An arcade spin-off, Pistol Daimyo no Bōken, was released in Japan in 1990. Starring the titular Pistol Daimyo, a boss from Bravoman, it is a horizontal-scrolling shooter notable for its outlandish theme and strange character designs. Bravoman appears as a playable character in the 2005 PlayStation 2 game Namco x Capcom, developed by Monolith Soft, where he is paired up with Wonder Momo; Waya-Hime also appears in the game, first as an enemy then later as a playable character. Bravoman is also featured in the tactical role-playing game Namco Super Wars for the WonderSwan Color. The arcade game Marvel Land features a parade float in the design of Bravoman fighting Waya-Hime. In 2005, Japanese company Yujin released a gashapon figure of Waya-Hime as part of their "Namco Girls" collection. One of Taki's alternate costumes in Soulcalibur II is also based on Waya-Hime.

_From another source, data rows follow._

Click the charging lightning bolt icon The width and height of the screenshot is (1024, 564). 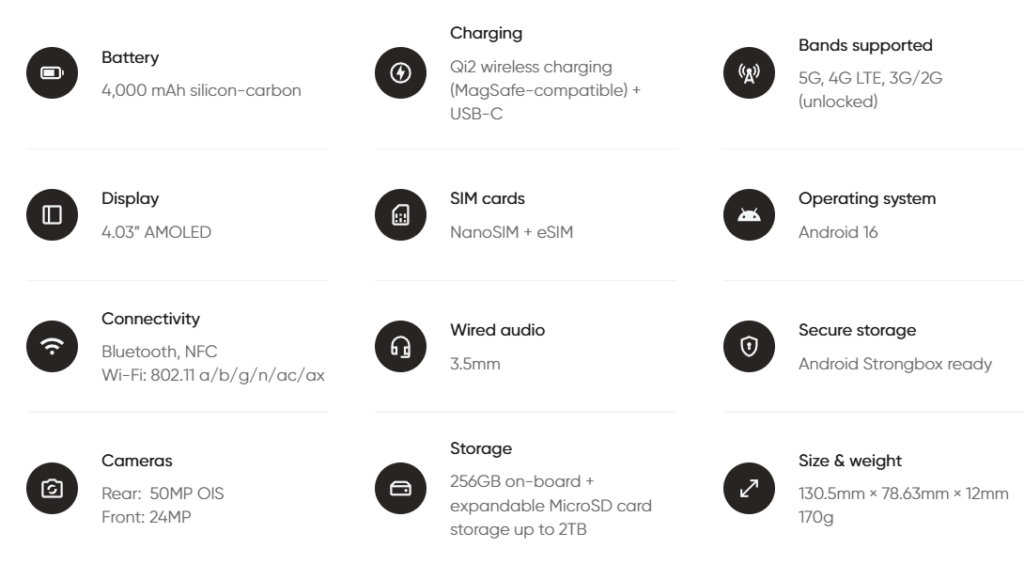pyautogui.click(x=400, y=73)

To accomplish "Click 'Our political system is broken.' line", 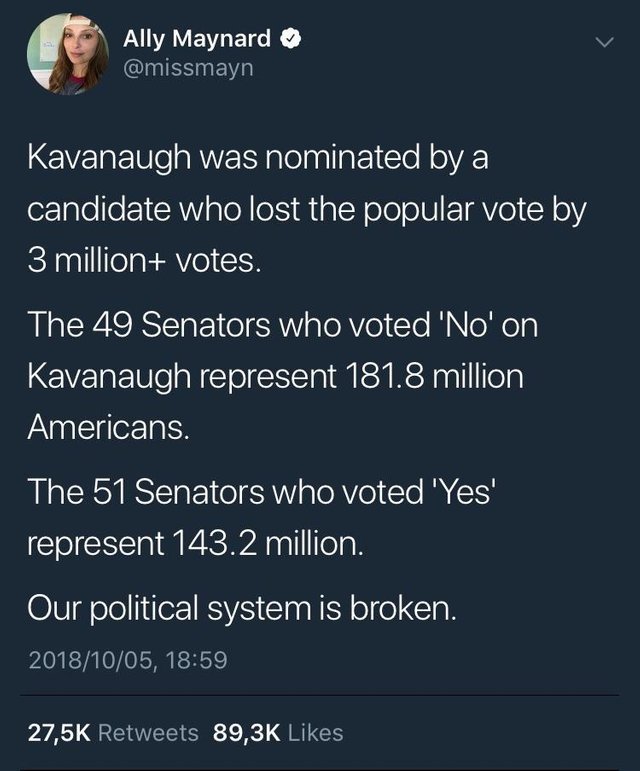I will (241, 608).
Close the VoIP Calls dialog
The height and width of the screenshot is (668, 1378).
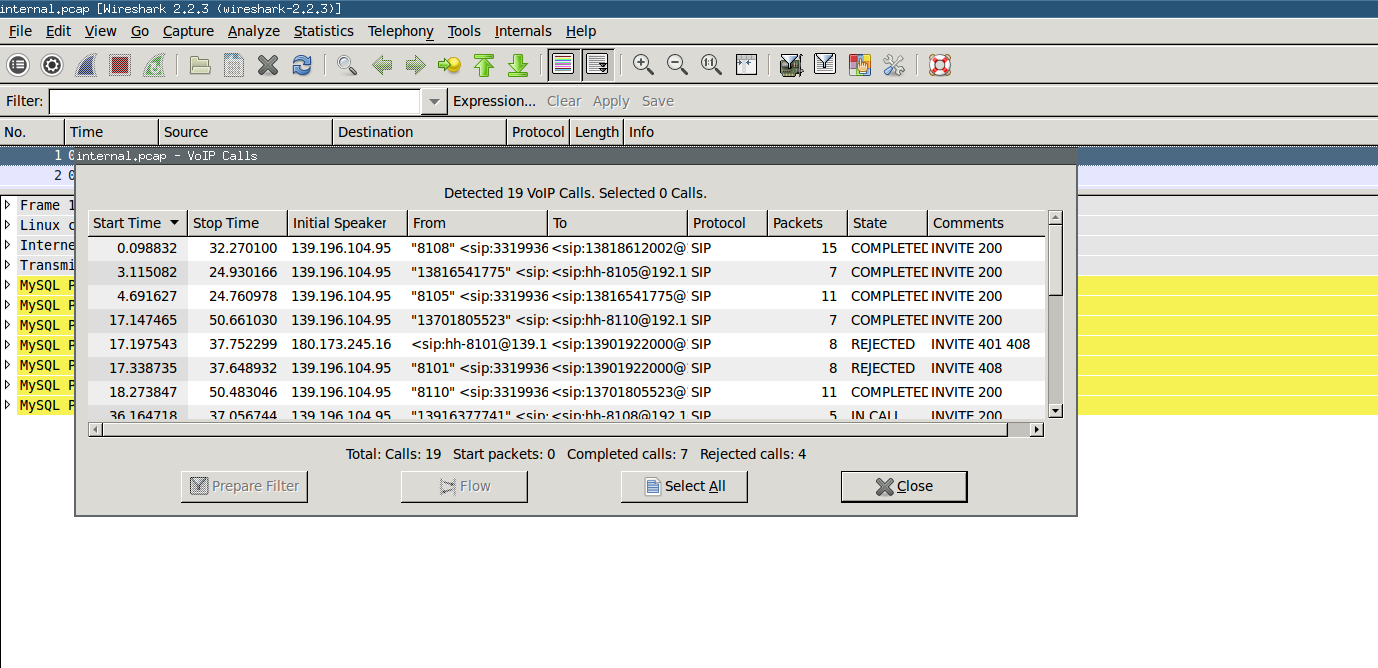pyautogui.click(x=903, y=486)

The fighting game Super Smash Bros. For Wii U features the soundtrack for Bravoman as a selectable track for the Pac-Land stage. Pac-Man 99 also features a Bravoman visual theme as downloadable content.

===ShiftyLook media===
As part of Bandai Namco's ShiftyLook initiative to revive older properties, a new Bravoman webcomic was created in collaboration with Udon Entertainment, titled Bravoman: Super Unequaled Hero of Excellence. Written by Matt Moylan and illustrated by Dax Gordine, the strip premiered on March 9, 2012, and focused on comedic elements such as Bravoman's poor control of his powers, Alpha Man's lackluster attempts to teach Bravoman, Dr. Bomb's misuse of Engrish, and various examples of metahumor. The comic also introduced two new characters that never appeared in the original Bravoman game: Bravowoman, a no-nonsense female superhero, and Braveman, a self-obsessed television actor based on the North American box art for the TurboGrafx-16 version of Bravoman. The series concluded with its 300th strip on March 16, 2014, shortly after the announcement of ShiftyLook's closure. The comic is no longer available for viewing, though its first 130 strips received a published book by Udon.

An animated adaptation of the comic by Copernicus Studios premiered via ShiftyLook's YouTube channel on May 20, 2013, and ran for twelve episodes, concluding on February 12, 2014. The series was written by Moylan and Jim Zub, and featured the voices of Rob Paulsen as Bravoman and Alpha Man; Dee Bradley Baker as Dr. Bomb and Black Bravo, renamed Anti-Bravoman as in the comic; Romi Dames as Waya-Hime; and Jennifer Hale as Bravowoman. The web series was later removed from YouTube along with ShiftyLook's channel, and is currently legally unavailable for viewing. Bravoman: Binja Bash!, an endless runner based on the comic, was released for iOS and Android devices on August 30, 2013. The game has since been delisted and is no longer available.